*Brief:* Note how many lines in these entries contain "click", and reply with that number alone.

*Material shown:*
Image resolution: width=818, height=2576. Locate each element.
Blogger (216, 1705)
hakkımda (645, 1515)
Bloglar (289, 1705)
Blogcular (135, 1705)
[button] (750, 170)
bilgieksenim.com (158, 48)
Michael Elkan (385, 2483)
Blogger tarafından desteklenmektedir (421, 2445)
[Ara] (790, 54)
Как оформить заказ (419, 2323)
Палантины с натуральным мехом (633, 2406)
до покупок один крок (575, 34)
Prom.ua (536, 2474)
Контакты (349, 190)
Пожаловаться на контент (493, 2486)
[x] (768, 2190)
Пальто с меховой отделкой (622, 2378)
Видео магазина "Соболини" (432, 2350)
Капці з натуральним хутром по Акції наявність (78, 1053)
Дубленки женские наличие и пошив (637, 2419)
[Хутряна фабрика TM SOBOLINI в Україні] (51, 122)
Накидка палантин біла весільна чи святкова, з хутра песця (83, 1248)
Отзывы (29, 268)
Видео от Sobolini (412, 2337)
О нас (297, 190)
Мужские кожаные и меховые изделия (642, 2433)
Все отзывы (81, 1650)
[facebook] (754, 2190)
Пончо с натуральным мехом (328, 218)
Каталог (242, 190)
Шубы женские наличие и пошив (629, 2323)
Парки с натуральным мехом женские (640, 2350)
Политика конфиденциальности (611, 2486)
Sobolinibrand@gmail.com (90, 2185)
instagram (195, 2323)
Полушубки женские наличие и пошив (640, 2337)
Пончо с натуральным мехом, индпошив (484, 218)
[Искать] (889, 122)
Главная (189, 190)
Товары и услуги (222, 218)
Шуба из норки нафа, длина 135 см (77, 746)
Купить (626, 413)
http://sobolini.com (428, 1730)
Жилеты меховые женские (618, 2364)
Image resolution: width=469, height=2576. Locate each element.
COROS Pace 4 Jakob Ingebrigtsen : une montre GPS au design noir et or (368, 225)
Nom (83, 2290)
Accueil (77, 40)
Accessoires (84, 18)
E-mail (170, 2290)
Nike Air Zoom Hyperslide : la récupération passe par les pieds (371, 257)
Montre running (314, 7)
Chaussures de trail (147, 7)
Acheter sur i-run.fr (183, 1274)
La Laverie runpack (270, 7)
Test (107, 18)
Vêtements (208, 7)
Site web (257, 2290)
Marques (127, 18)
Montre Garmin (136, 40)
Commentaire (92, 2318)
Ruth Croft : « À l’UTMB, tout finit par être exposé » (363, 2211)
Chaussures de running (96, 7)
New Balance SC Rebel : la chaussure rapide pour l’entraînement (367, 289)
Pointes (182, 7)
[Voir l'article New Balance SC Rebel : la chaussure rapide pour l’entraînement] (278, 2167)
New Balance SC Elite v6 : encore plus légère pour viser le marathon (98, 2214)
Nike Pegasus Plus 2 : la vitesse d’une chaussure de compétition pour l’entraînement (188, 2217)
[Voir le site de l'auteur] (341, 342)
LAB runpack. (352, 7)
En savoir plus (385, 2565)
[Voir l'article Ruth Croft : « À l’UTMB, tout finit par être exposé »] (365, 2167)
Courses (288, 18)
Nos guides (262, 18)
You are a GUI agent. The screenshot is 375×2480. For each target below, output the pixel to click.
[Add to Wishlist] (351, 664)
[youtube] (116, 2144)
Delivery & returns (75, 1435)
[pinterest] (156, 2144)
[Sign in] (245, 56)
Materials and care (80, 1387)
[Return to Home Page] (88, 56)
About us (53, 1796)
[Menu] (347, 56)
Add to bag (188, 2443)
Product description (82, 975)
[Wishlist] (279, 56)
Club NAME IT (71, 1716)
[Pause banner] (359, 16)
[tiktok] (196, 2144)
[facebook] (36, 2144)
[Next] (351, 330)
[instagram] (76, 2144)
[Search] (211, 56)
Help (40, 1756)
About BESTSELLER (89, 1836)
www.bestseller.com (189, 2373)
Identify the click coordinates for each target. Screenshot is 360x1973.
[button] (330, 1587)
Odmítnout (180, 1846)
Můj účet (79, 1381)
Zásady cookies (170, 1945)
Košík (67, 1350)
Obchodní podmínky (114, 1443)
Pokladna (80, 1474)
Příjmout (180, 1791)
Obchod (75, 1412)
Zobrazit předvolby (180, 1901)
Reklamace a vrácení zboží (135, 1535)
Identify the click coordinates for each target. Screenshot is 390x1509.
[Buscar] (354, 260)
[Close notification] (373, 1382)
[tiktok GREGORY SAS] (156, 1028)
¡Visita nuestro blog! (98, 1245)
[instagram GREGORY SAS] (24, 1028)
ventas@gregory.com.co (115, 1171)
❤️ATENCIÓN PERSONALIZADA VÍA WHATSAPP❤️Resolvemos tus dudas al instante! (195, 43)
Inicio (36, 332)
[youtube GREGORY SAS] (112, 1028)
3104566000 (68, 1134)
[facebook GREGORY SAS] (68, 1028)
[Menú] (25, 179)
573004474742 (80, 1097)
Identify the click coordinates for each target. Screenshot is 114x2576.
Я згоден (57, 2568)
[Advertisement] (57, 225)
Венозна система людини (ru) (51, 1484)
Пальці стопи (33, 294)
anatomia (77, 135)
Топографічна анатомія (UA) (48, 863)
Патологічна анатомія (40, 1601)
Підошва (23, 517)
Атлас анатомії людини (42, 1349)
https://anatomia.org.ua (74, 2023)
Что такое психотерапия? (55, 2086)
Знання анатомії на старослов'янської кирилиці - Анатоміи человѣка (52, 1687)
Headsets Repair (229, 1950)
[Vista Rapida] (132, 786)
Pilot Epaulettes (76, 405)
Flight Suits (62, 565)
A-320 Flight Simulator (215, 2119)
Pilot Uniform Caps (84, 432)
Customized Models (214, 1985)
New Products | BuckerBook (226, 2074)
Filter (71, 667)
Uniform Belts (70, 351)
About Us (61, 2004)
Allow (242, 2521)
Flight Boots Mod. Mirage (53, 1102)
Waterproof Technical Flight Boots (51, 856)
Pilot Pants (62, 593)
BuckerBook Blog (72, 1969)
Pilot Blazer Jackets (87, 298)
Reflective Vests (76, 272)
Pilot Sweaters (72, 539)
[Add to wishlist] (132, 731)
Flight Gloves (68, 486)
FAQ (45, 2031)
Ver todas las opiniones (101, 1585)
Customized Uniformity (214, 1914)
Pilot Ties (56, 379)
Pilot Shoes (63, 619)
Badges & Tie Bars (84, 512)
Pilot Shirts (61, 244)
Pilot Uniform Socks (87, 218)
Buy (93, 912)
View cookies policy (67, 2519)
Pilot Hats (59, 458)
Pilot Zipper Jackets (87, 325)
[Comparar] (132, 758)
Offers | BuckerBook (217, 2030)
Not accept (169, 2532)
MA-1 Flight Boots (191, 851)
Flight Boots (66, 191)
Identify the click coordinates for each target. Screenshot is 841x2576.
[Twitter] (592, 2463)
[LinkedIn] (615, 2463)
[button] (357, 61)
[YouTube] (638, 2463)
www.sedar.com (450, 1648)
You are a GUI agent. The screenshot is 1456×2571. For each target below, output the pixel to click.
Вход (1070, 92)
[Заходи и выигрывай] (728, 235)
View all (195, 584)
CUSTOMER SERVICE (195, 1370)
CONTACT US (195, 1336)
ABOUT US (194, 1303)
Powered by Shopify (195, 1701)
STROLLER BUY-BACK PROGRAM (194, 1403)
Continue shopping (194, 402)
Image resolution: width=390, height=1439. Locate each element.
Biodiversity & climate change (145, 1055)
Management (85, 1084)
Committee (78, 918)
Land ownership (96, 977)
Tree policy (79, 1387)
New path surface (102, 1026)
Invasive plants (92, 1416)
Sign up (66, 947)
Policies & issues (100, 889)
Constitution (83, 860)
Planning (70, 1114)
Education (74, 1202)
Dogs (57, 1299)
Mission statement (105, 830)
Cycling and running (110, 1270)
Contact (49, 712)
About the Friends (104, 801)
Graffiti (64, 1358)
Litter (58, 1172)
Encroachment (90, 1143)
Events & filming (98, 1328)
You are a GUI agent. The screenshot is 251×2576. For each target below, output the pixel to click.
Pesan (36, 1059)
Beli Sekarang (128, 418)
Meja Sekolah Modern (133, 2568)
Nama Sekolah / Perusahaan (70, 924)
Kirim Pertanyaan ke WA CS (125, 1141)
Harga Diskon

*Your solution:* 7